• [Task brief]: Could you please return each line of the data that has the word "computer"?
★ ★ ★ ★
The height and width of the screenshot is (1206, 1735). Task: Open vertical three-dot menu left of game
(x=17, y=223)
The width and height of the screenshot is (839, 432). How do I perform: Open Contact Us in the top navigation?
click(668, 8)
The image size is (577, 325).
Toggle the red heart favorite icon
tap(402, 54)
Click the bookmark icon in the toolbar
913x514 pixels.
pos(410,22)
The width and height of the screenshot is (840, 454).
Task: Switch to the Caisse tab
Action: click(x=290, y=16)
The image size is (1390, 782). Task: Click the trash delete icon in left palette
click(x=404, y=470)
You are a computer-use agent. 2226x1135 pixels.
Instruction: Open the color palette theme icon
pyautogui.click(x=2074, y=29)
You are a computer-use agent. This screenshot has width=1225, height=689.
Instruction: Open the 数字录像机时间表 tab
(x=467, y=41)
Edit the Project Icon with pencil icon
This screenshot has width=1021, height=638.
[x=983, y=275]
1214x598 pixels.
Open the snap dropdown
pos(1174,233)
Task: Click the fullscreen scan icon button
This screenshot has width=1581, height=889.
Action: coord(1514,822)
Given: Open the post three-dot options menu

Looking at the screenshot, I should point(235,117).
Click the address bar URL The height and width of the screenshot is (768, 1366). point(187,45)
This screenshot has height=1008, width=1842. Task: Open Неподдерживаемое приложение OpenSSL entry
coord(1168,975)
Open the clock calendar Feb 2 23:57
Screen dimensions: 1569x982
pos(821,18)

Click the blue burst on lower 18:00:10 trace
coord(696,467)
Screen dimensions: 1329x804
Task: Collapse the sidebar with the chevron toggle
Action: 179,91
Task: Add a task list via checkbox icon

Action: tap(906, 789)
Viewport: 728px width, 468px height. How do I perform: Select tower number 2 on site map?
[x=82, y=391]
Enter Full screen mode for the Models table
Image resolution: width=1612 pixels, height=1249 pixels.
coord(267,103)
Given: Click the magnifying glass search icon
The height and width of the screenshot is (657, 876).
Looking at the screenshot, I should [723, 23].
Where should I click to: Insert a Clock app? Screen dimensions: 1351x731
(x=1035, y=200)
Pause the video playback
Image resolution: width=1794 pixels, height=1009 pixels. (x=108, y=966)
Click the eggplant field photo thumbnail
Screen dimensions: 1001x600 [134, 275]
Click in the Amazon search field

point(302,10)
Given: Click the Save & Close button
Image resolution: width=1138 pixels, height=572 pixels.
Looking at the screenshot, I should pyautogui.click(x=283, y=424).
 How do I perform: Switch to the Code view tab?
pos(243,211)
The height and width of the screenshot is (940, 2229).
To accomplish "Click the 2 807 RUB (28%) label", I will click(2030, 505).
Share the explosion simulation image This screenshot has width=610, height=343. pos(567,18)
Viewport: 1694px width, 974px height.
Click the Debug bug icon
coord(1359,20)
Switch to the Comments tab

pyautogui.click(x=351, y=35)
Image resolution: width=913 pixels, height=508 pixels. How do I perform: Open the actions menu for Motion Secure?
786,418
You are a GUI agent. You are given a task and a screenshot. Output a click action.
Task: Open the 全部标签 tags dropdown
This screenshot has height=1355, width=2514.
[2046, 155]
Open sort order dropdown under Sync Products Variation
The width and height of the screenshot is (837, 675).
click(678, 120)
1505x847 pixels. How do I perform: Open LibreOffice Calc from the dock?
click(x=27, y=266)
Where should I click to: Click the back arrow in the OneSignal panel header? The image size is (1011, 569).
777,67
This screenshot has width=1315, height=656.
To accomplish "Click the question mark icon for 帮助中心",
★ ★ ★ ★
• [Task solution]:
You are a computer-use agent. 2226x1135 pixels.
You are a computer-use agent. This screenshot has width=1225, height=689.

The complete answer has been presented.